→ **To do**:
Among the records below, count the lines where "will" occurs, and report that total alone.

········

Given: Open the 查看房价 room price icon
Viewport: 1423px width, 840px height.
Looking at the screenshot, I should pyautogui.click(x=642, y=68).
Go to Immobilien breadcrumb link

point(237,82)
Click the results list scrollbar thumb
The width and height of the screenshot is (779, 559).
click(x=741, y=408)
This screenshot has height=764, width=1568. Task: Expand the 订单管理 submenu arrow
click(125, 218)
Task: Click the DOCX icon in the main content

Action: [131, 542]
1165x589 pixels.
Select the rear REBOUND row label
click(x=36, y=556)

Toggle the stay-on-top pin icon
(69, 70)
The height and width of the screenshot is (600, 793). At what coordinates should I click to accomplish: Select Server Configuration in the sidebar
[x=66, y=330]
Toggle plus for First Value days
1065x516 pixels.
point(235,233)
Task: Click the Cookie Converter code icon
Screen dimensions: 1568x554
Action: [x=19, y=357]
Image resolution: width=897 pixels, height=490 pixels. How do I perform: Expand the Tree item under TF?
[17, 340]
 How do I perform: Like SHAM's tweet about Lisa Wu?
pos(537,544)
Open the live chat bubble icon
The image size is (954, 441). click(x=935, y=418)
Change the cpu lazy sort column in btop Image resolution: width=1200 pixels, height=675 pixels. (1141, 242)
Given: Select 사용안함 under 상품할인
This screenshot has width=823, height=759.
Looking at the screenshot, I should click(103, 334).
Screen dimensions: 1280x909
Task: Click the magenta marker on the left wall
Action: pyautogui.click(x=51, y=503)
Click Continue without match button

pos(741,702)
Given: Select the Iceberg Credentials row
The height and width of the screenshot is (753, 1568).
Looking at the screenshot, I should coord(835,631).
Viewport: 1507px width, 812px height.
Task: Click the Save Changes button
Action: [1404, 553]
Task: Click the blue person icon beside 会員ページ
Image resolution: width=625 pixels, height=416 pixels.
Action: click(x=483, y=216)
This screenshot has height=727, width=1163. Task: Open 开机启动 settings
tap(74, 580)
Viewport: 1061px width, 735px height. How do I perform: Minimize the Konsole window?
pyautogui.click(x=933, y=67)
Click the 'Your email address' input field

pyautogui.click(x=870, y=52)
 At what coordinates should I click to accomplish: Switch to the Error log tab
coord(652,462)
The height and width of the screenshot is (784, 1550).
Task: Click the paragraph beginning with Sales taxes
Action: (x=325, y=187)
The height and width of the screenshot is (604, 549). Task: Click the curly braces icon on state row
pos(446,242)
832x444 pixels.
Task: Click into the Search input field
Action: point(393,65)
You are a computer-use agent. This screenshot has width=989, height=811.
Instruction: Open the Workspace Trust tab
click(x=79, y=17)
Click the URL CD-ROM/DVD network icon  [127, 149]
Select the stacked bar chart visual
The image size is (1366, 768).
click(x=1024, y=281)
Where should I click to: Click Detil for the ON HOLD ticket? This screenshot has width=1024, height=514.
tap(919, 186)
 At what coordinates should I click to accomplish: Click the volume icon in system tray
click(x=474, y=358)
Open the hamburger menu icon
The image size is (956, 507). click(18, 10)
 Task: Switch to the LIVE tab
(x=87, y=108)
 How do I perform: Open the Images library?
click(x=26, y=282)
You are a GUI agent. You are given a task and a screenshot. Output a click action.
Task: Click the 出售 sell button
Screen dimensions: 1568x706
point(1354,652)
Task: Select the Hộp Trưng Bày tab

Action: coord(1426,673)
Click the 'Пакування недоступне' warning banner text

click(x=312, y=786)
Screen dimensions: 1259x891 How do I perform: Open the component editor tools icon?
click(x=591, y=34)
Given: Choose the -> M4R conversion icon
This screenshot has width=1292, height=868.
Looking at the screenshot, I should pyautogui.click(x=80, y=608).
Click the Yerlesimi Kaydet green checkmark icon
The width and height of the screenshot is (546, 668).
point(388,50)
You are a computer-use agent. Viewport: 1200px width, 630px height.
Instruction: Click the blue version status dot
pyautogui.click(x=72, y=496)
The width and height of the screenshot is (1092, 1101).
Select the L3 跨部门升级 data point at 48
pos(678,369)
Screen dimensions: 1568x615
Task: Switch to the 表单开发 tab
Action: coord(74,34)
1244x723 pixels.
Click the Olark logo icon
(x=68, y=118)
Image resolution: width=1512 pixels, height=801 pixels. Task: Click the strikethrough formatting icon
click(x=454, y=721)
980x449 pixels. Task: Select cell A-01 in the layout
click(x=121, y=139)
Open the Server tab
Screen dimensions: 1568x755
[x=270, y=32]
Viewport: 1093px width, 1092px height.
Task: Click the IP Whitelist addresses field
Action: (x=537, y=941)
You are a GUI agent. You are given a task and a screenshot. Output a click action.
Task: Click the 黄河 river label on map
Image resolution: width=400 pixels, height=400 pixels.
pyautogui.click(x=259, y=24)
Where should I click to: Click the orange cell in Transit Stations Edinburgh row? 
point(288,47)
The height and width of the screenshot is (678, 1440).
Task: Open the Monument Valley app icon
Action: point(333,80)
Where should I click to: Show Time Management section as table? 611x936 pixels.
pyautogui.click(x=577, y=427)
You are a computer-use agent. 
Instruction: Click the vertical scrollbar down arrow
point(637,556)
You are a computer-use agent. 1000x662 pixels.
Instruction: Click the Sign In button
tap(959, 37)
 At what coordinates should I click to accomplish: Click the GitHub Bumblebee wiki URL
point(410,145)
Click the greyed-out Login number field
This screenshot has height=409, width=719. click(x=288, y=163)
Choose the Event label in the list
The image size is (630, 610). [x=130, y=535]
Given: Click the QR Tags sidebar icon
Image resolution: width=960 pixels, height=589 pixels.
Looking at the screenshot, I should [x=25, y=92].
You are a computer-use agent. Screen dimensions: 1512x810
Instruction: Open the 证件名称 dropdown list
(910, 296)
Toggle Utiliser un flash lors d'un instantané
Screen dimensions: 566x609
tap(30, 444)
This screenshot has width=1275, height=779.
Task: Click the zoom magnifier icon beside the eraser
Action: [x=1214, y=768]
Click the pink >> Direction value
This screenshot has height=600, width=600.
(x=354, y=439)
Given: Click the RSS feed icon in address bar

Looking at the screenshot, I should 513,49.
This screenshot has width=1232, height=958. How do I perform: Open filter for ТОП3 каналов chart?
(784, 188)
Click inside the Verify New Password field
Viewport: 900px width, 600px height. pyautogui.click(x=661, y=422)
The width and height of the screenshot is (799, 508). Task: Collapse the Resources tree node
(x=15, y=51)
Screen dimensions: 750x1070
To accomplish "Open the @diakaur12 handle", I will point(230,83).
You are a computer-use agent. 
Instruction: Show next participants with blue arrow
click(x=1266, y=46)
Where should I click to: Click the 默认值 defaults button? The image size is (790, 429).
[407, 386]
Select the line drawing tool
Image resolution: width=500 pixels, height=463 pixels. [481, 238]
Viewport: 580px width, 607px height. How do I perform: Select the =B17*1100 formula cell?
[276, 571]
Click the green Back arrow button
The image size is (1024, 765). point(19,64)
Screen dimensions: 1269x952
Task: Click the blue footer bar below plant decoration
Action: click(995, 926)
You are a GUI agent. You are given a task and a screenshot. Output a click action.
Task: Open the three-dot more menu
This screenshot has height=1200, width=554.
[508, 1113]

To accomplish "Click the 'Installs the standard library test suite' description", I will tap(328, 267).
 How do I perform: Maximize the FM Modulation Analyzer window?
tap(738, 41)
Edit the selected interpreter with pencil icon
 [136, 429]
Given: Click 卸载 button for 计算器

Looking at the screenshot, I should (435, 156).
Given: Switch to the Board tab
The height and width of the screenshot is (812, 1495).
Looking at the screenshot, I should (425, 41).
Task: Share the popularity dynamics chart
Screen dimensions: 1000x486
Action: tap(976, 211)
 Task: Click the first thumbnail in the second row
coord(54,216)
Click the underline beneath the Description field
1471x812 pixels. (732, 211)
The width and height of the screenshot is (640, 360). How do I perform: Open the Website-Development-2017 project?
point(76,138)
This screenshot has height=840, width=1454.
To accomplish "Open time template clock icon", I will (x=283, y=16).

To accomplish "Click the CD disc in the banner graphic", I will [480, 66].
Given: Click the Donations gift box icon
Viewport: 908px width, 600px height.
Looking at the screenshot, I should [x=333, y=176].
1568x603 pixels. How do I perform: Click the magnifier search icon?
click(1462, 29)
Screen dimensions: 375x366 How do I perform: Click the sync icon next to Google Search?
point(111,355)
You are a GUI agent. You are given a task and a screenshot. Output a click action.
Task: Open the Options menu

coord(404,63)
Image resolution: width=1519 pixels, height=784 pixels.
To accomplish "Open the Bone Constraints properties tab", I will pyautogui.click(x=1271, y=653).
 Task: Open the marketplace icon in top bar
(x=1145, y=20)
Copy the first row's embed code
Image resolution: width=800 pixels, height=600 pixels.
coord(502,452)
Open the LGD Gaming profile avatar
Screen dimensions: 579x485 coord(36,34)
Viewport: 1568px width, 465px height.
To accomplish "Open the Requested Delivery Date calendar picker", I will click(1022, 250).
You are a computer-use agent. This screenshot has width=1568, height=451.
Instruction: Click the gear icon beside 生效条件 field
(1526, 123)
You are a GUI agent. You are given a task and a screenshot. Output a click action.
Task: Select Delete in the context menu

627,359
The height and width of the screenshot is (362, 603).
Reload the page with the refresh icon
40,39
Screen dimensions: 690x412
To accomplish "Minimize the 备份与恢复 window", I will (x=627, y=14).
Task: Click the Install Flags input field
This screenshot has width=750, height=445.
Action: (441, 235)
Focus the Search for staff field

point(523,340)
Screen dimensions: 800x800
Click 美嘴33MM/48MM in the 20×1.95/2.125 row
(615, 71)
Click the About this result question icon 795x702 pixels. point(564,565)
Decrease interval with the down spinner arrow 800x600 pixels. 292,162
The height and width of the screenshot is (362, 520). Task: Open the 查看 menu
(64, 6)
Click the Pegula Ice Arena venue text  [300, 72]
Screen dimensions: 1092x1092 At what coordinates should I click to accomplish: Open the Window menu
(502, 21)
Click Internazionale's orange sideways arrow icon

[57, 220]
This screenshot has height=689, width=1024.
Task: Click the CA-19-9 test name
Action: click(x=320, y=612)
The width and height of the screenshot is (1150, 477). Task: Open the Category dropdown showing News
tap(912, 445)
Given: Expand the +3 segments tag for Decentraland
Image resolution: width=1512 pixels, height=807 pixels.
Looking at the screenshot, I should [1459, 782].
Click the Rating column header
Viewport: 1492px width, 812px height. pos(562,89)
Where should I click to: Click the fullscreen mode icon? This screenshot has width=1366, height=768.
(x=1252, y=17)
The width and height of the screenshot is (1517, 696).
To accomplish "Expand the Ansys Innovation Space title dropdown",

········

→ **Response to the exercise**:
7